Where the string "width" occurs in a line of the entries below, copy that line.

[DATA FOR THIS EXERCISE — start]

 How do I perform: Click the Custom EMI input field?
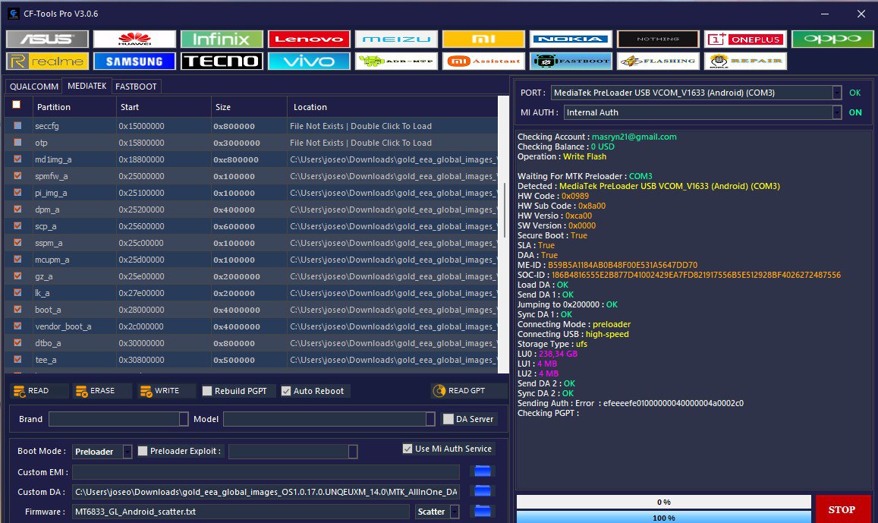coord(266,472)
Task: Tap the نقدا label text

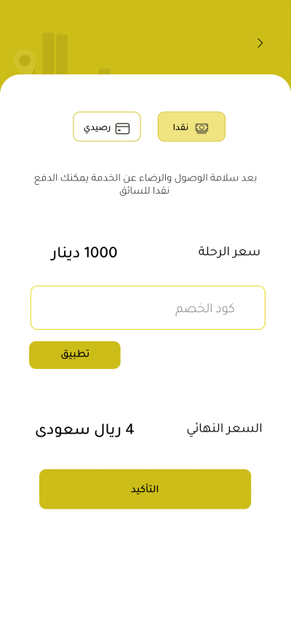Action: (180, 127)
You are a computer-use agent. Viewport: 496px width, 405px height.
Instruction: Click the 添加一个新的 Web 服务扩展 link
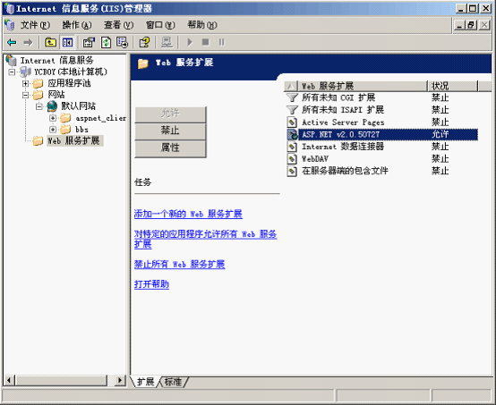[188, 214]
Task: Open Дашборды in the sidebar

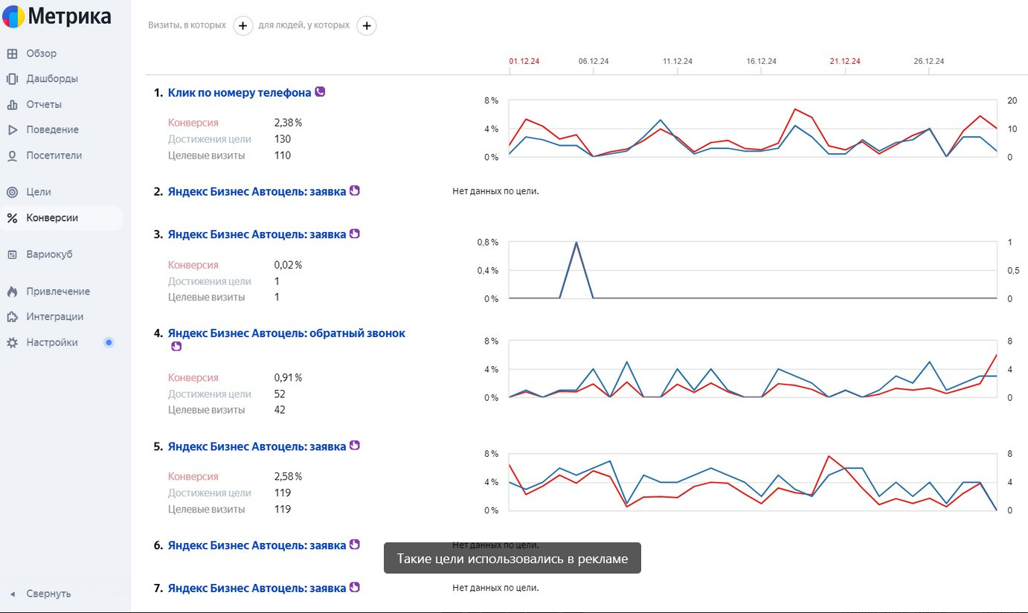Action: click(51, 79)
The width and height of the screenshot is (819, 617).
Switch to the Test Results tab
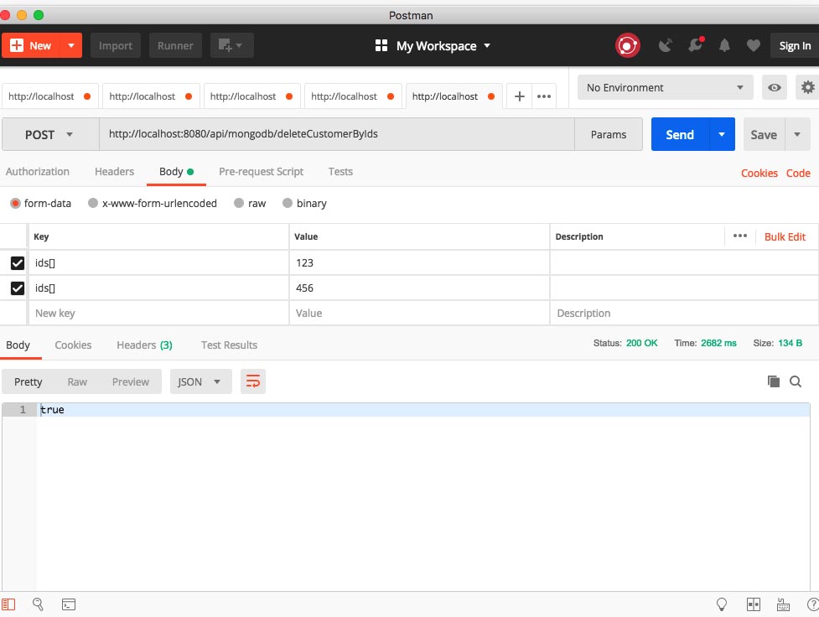pyautogui.click(x=229, y=345)
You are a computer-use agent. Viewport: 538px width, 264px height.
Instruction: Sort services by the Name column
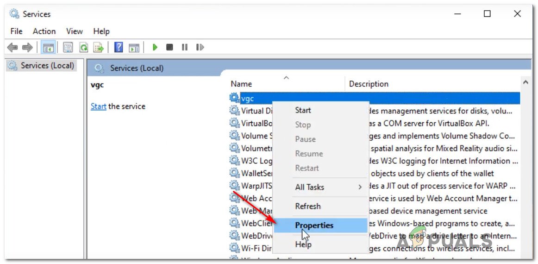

[DATA FOR THIS EXERCISE — finish]

| ANSWER BOX |
You are a computer-use agent. Viewport: 496px width, 405px height.
The width and height of the screenshot is (819, 617).
You are a computer-use agent. Viewport: 538px width, 264px height.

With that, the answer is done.